To say it is sobering is to understate the threat inherent in a study recently released saying eating preferences are shifting to the point that the next 15 years will witness the reversal of factors that long have favored grain-based foods. It is the Credit Suisse Research Institute that issued a study based on what it describes as a far-reaching study of hundreds of nutrition studies and books, as well as direct consultations, pointing to a surge in consumption of fats. The latter comprises foods like dairy products, meat, fish and eggs. These gains will be offset by cutbacks in carbohydrates, primarily sugar, but also bread and grain-based foods.

The Credit Suisse report asserts that recommendations made beginning in the 1970s and widely accepted by nutritionists and physicians as well as consumers have now been found wrong. These “bad” suggestions urge people to reduce consumption of high cholesterol foods like eggs, meat and dairy products and to eat less fat. In dismissing these ideas as incorrect, the report says eating foods high in cholesterol has no relevance to cholesterol levels in a person’s body or to whether an individual is prone to heart diseases. In asserting no nutrition-related harm from eating foods high in fats, the study declares that increased consumption of carbohydrates like bread and cereal foods as well as vegetable oils are the likely culprits causing obesity and related problems.

Essential to determining whether such a report justifies the groans that are sure to be caused by its release is appreciating its source and the reality of conclusions. Credit Suisse is one of the dozen largest and most profitable banks in the world. It has been called the world’s best equity manager and investment adviser. Here, the report on prospects for food consumption in the next 15 years, to 2030, is especially important since it is meant to provide advice on investing, where caution is needed to avoid mistakes. Having this institution say the dairy products and the meat industry will prosper and that sugar and grain foods will suffer is a message that could impact these businesses.

Accepting that possibility leaves grain-based foods needing to grasp whether current nutrition research really takes this bleak view. The assertion is that grain-based foods are barely neutral from a health standpoint, a statement hardly upheld by the following: “The main factor behind a high level of saturated fats in our blood is actually carbohydrates, not the amount of saturated fat we eat.” It goes on to say that the effective way of lowering saturated fat is reduced carbohydrate eating, not less fat consumption. Of course the report excludes transfats from good fats and applauds efforts to prohibit their use.

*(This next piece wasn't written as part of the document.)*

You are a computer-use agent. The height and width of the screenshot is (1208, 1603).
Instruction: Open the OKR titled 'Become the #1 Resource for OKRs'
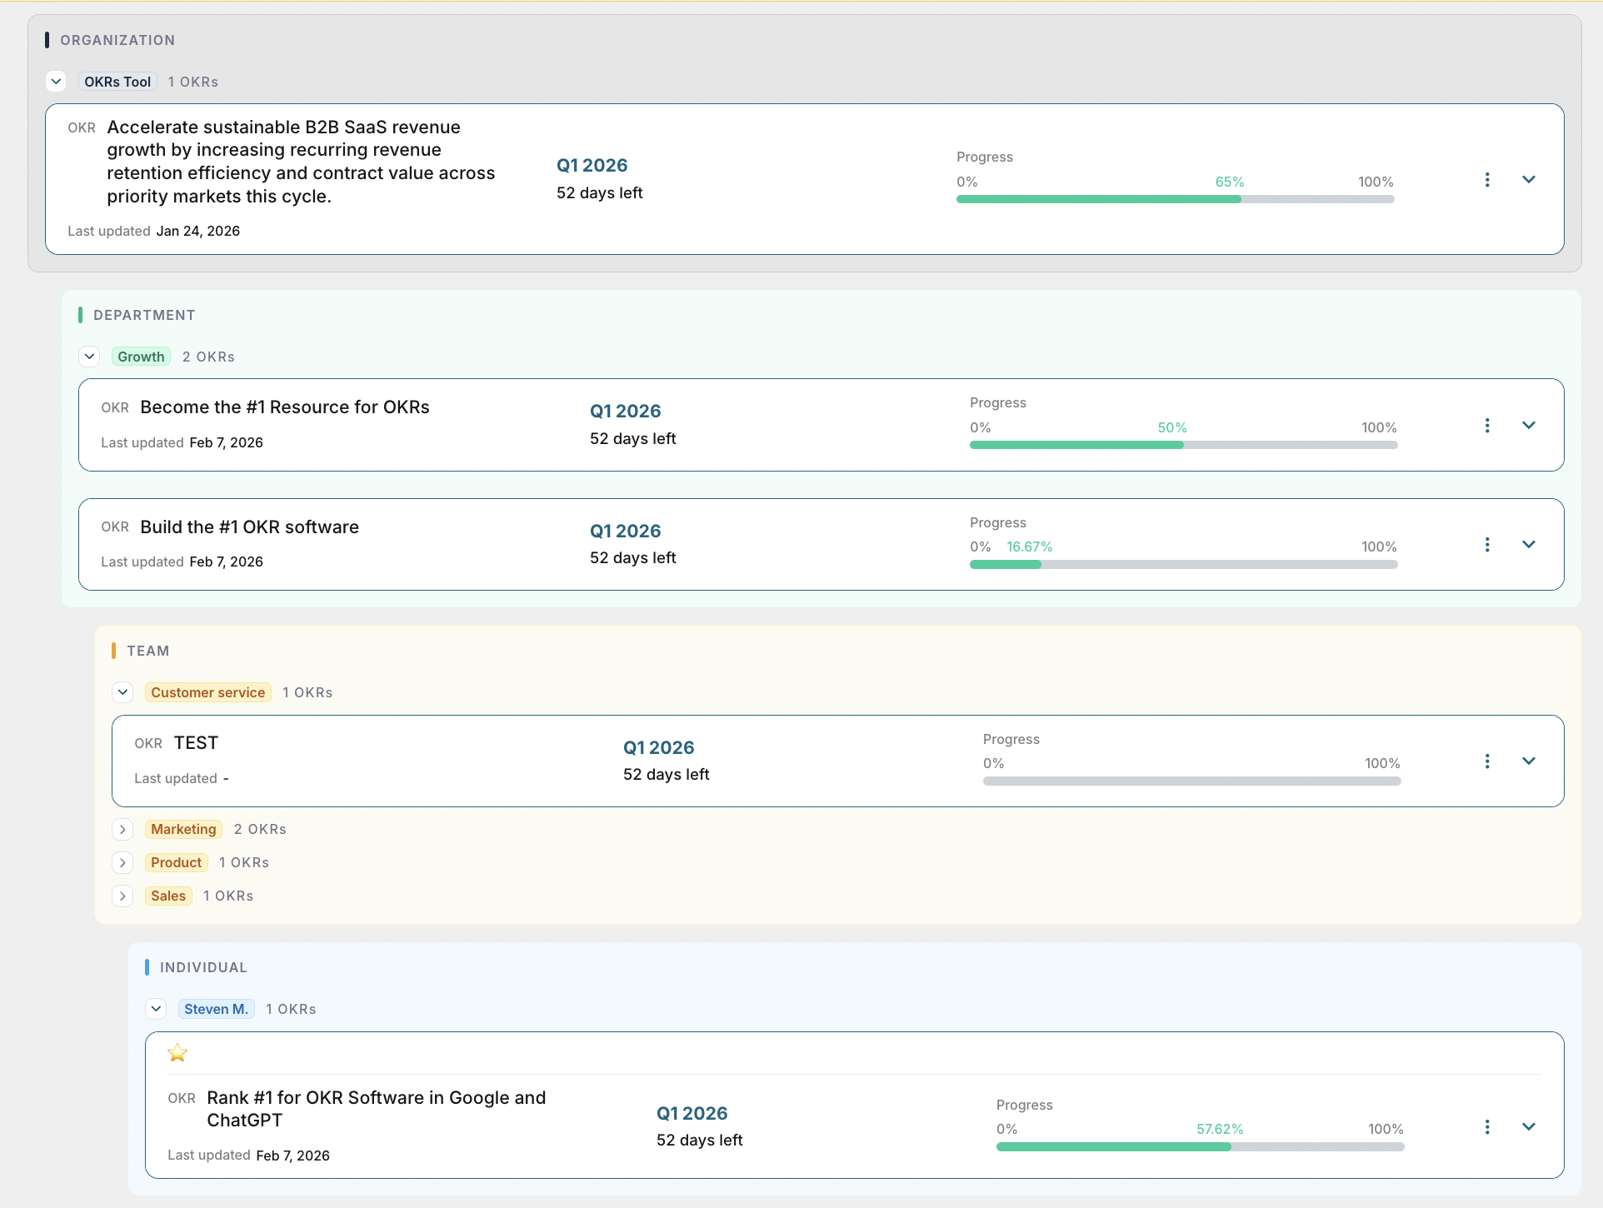(285, 407)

Even the “neutral” rating for carbohydrates is subject to doubt in the bank’s report. It anticipates a review “at some point” of this neutral stance, asserting that these foods are “one of the, if not the major cause behind the fast growth of metabolic syndrome cases in the U.S.” This leads to the bank’s forecast that the winners will be dairy products, eggs and nuts with annual demand growth of 2.5 to 4 per cent per year, followed by meat and fish at 1.4 and 1.6 per cent.

“The losers are likely to be wheat and maize (corn) and to a lesser extent solvent-extracted vegetable oil,” says Credit Suisse’s Research Institute. This is harsh for an industry like grain-based foods that has prided itself for nearly a century on the positive contributions it makes to the American diet. To have a headline on this story on one wire service saying, “No Bread, Please, Just Pass the Butter,” signals the urgent need for action to counter such a serious attack on this key food industry. Without an effective answer based on good research, these forecasts meant to guide investors might well foretell a future that no one in the industry wants.